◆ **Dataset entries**
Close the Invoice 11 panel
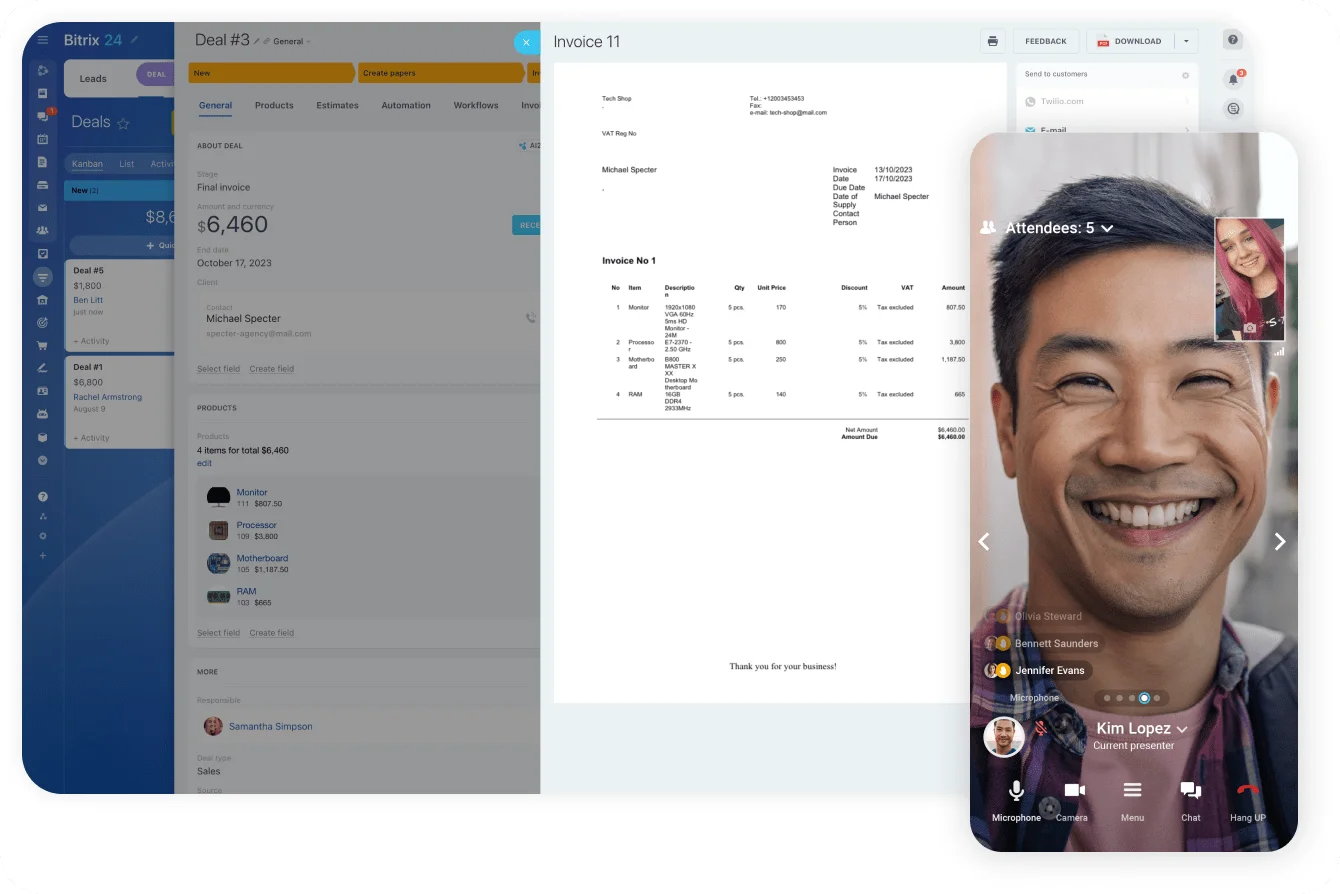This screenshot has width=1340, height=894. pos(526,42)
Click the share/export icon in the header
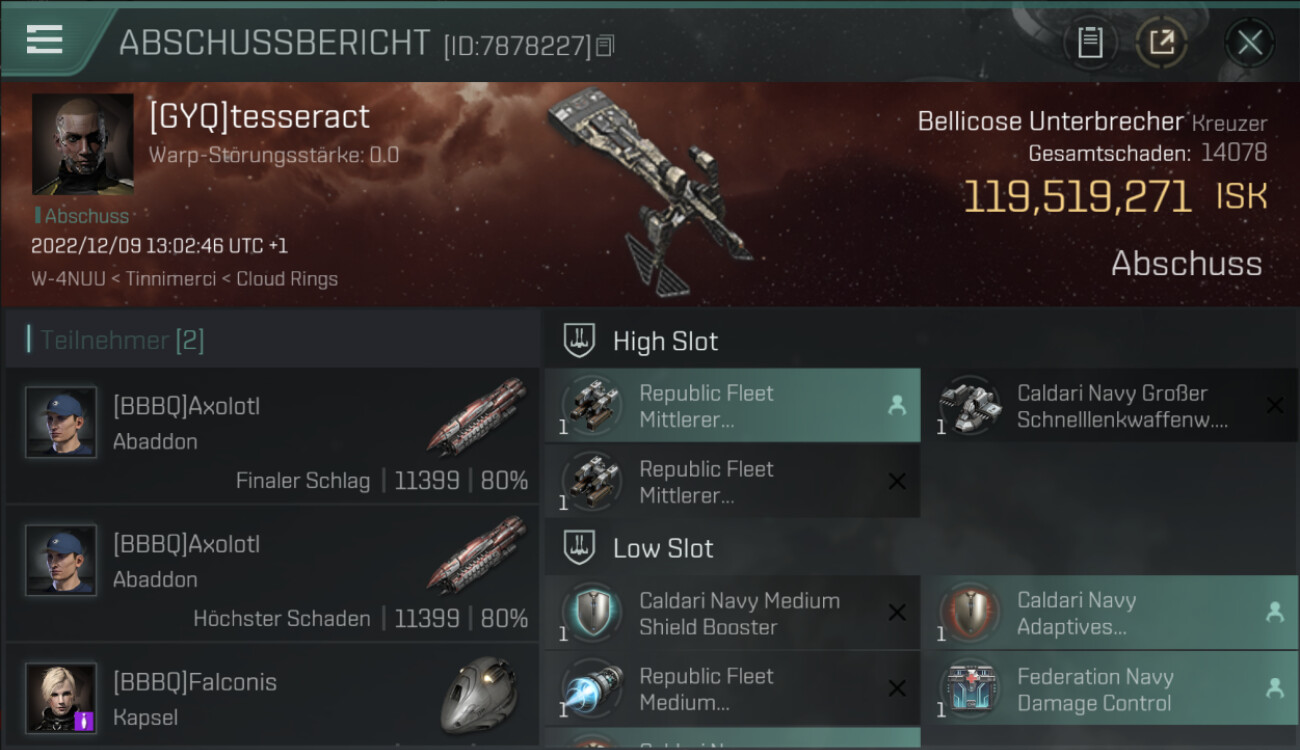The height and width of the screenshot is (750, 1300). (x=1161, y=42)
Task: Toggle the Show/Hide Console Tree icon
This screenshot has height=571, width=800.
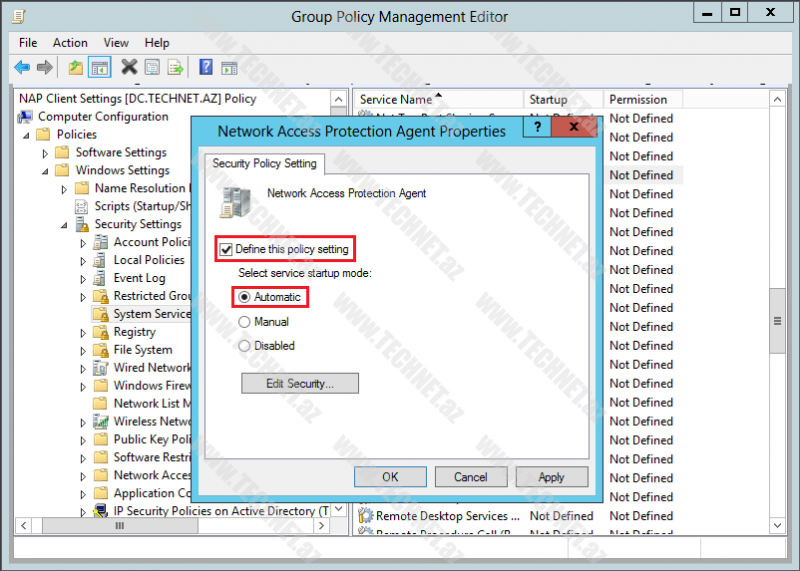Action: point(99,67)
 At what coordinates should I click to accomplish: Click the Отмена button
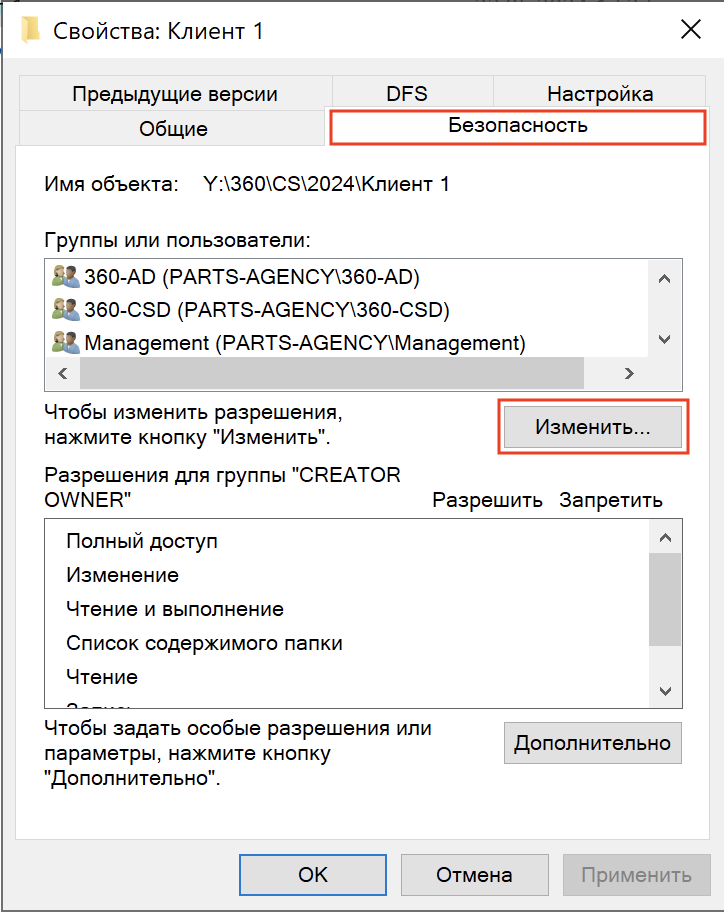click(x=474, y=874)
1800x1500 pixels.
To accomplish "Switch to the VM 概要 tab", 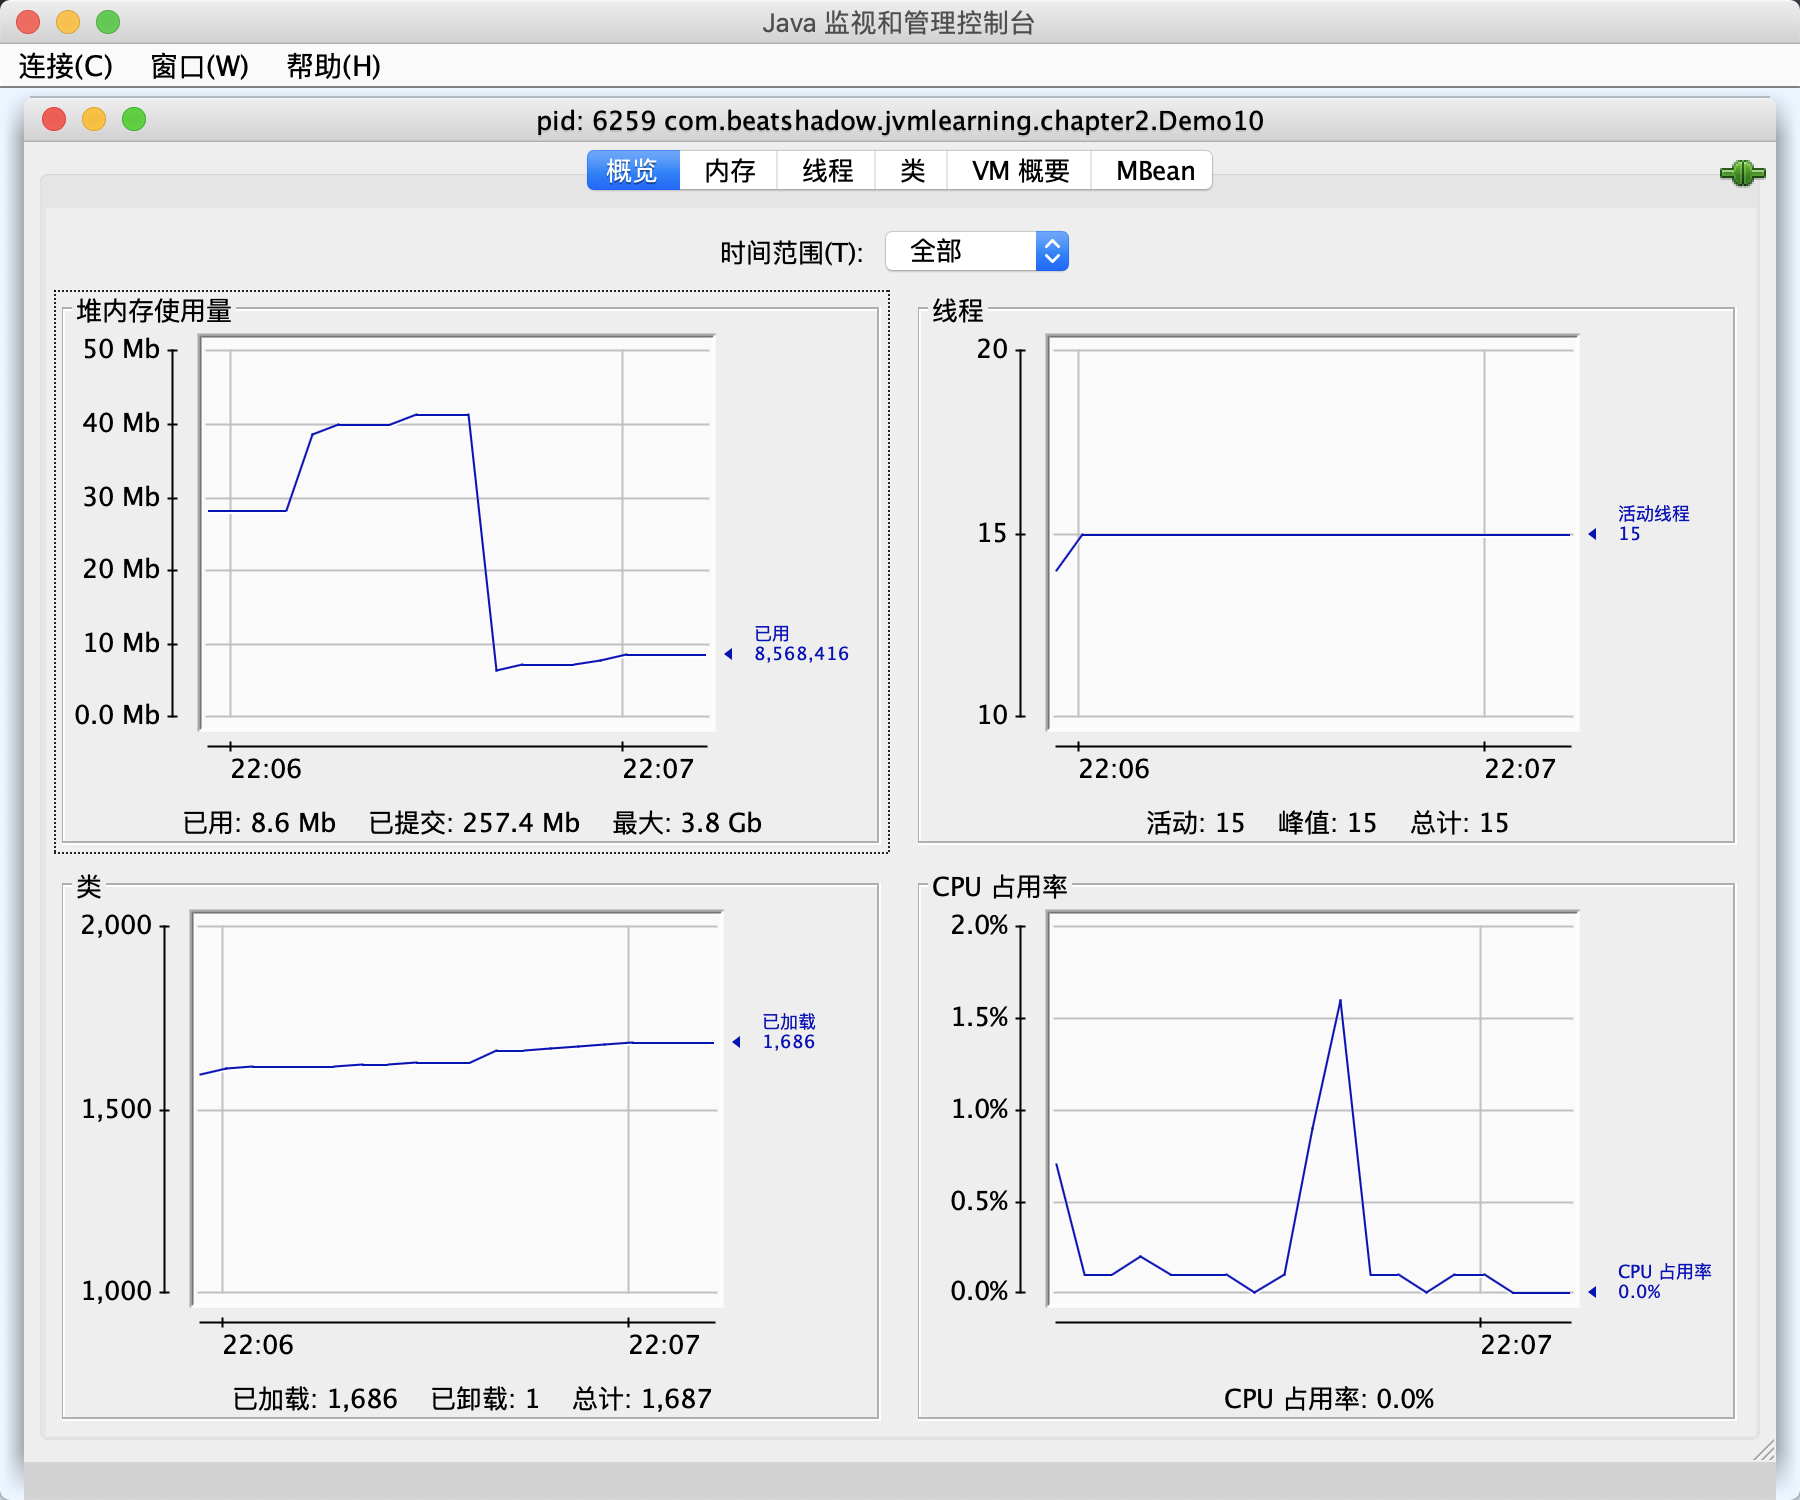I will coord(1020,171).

◆ **Exercise instructions**
Starting at the line containing "Task: Toggle the Show/Hide Console Tree icon" and finishing at the line containing "1800x1500 pixels.", return those lines exactly as they appear above, without the pictures.

◆ **Exercise solution**
Task: Toggle the Show/Hide Console Tree icon
This screenshot has height=571, width=800.
Action: point(99,67)
 At what coordinates should I click to accomplish: Click the Отмена button
click(x=474, y=874)
1800x1500 pixels.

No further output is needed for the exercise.